**Excerpt provided**
Segment Open

A few months ago, I came across an article by an anthropologist who was trying to make sense of the enthusiasm people displayed  for Trump’s border wall. If I were still teaching, I’d have used the article to reinforce a couple of important lessons: (1) most issues are more complex than most of us realize, and (2) cultural attitudes are the product of multiple elements that may seem unrelated but really aren’t.

We need to connect those dots.

The anthropologist’s investigation was triggered by a conversation at a trade show.

The border’s like our back door,” a concrete salesman named Chris told me in January 2017. “You leave it open, and anyone can walk right in.” It was the day of Trump’s presidential inauguration, and we were chatting on the exhibition floor of a trade show in Las Vegas, called World of Concrete. Circular saws, cement mixers, gleaming new trucks – it was an unusual place to talk about the politics of immigration.

But the simple promise of a concrete wall between the US and Mexico had flung a business tycoon into the White House, and I wanted to understand what this was about.

Chris was a millennial from a small town in western Ohio. With a trim beard and short, sandy hair, he projected an air of casual self-sufficiency. “I don’t really like neighbors,” he quipped, speaking with a dose of wry humor about how far he chose to live from other people.

The author was perplexed by the appeal of what he termed “the fantasy of sealing off the country with a stark, symbolic barrier.”  What he discovered in his subsequent investigation was that walls and barricades appeal to so many Americans because they “resonate with familiar boundaries in their daily lives.” He concluded that cultural and economic forces have operated to divide insider from outsider, fueling political polarization in ways we don’t always realize.

He focused especially on America’s ubiquitous gated communities. And when I say  “ubiquitous,” the data bears me out: one out of every six American houses in a residential community is secured–gated– by community walls or fences. 

Contemporary gated communities build on a century of intentional segregation and suburban white flight. Suburban interiors were designed as “escape capsules to enable their independence from the outside world”, architectural historian Andrea Vesentini has shown, built as shelters from the unpredictability of urban life. The pandemic has magnified the appeal of such distance and defense, with more features like security cameras, video doorbells and HEPA air filters built into new houses than ever before.

These histories have profoundly reshaped how Americans live in relation to each other, as much as where. So much of everyday life and leisure now takes place in secluded spaces. The front porch sessions with neighbors and passersby that once epitomized American social life have given way to more private gatherings on the backyard deck, or time with the television and other screens indoors. These changes lessen the chance for happenstanceconversation with neighbors and strangers.

Segment Closed

**Activity**
Copy everything in the border-wall text from "The author was" down to "walls or fences.", swapping "perplexed" for "puzzled". The material plays no part in this work.

**Information supplied**
Segment Open

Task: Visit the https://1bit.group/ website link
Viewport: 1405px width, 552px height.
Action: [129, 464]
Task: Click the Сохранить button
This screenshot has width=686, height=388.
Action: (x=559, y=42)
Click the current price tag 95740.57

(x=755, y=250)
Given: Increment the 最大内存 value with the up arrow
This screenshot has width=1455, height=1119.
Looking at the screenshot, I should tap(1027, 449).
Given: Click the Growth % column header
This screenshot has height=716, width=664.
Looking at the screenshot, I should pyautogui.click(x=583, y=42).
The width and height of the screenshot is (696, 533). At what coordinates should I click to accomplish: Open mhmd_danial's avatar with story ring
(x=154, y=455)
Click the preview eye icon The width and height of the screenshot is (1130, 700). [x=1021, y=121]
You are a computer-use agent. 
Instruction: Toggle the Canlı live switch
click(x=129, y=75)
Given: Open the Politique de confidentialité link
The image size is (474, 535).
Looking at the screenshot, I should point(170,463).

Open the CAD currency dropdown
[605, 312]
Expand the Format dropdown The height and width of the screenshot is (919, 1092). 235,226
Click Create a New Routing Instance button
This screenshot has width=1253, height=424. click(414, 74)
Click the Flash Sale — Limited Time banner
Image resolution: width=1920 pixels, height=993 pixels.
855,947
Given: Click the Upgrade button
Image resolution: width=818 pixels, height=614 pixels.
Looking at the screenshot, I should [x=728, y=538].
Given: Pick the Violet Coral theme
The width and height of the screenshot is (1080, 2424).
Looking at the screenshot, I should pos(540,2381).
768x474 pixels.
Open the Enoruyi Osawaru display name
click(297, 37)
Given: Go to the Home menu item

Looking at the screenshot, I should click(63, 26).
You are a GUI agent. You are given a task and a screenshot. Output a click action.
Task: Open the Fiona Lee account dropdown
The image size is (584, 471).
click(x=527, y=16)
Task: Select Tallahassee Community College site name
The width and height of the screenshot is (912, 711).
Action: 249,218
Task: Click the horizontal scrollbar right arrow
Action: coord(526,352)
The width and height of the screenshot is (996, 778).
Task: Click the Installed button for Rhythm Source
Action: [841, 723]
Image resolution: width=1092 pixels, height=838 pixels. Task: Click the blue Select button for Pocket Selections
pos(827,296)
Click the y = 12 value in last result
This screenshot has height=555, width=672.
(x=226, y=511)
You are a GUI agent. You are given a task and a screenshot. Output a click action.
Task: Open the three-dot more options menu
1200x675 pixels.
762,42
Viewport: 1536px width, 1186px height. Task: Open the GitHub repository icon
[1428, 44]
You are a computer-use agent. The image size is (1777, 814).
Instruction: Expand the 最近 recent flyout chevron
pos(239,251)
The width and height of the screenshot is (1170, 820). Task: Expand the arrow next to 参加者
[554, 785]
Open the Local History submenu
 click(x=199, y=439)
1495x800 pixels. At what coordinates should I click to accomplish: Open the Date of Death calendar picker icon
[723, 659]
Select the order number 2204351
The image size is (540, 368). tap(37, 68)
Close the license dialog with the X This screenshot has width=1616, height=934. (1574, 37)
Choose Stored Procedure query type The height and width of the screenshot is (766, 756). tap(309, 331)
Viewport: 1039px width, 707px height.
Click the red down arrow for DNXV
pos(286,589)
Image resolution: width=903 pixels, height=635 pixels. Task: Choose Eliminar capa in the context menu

Segment Closed

**Output for this task**
The author was puzzled by the appeal of what he termed “the fantasy of sealing off the country with a stark, symbolic barrier.”  What he discovered in his subsequent investigation was that walls and barricades appeal to so many Americans because they “resonate with familiar boundaries in their daily lives.” He concluded that cultural and economic forces have operated to divide insider from outsider, fueling political polarization in ways we don’t always realize.

He focused especially on America’s ubiquitous gated communities. And when I say  “ubiquitous,” the data bears me out: one out of every six American houses in a residential community is secured–gated– by community walls or fences.